Was anyone aware that prog-bluegrass-folk existed? And that it could be pulled off not just competently, but thrillingly? Neither was I until I gave The Phosphorescent Blues, Punch Brothers’ fourth album, a spin. A 10-minute opener may not be what most would expect from a bluegrass group, yet this is a band who have written several epic tracks, and performed songs ranging from Radiohead to Bach to the Carter family. In other words, complexity should be a given.
‘Familiarity’ may be an odd title for such a rampaging open-ended beginning but it is arguably the finest track on the record. It ebbs and flows, rises and falls and manages to take the listener all the way with it. It is also just a taster for an album full of surprising left-turns, not all of which are successful. There are nods to Debussy and Scriabin and Punch Brothers are comfortable turning their hand to all matters. The problem is the complexity becomes overbearing and can end up making this a testing, rather than intriguing, listen.

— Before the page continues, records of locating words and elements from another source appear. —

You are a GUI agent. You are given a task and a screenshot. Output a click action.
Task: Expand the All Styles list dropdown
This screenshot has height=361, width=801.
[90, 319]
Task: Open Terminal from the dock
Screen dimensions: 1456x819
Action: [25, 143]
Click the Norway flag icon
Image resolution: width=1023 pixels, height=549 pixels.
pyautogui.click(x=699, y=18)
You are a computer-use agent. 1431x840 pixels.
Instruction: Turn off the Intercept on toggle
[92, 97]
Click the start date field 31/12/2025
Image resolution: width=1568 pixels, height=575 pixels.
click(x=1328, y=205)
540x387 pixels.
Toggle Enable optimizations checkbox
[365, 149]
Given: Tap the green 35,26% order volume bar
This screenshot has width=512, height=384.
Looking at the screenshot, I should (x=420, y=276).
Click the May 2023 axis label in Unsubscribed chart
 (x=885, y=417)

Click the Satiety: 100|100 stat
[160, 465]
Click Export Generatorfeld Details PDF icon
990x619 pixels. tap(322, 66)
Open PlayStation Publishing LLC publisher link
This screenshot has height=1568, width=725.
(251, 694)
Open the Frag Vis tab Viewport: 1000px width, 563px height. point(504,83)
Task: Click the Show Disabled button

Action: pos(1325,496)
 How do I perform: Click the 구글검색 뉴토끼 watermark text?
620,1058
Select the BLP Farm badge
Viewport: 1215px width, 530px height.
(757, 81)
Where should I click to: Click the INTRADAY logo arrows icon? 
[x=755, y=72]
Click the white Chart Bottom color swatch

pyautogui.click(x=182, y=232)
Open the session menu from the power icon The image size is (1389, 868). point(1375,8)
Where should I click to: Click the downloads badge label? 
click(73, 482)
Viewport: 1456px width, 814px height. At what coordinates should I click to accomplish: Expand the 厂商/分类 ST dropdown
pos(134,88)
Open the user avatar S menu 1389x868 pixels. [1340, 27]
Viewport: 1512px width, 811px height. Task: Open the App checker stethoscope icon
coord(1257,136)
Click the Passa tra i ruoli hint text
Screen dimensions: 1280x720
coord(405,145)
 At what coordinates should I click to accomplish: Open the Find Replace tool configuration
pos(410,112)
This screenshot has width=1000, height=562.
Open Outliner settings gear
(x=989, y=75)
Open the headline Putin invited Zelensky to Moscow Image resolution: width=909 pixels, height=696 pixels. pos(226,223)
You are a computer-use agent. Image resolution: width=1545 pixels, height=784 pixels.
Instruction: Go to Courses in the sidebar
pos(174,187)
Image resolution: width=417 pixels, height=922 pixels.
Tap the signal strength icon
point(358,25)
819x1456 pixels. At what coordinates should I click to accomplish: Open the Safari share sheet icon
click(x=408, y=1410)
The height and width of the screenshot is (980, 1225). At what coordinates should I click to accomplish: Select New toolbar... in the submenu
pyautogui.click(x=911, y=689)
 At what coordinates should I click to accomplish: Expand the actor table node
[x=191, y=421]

That complexity means the pop sensibilities of songs like ‘Magnet’ and ‘Between 1st and A’ come as a fine relief but also hint that the band may be failing to play to an obvious strength. Not that ambition should ever be criticised. Yes, this is uneven in places and something of a sprawl to get through, but it is a bracing, energising listen and some of the flaws are overshadowed by the manic energy and virtuosity on show.
T-Bone Burnett’s production deserves credit too. It is bright and crisp and brings out the energy and verve in these performances. One has to admire a band so restless, unwilling to sit still and play by numbers, and this is unquestionably a fine album. But you cannot help but wonder if a tighter focus would have made The Phosphorescent Blues the career-defining work it could have been.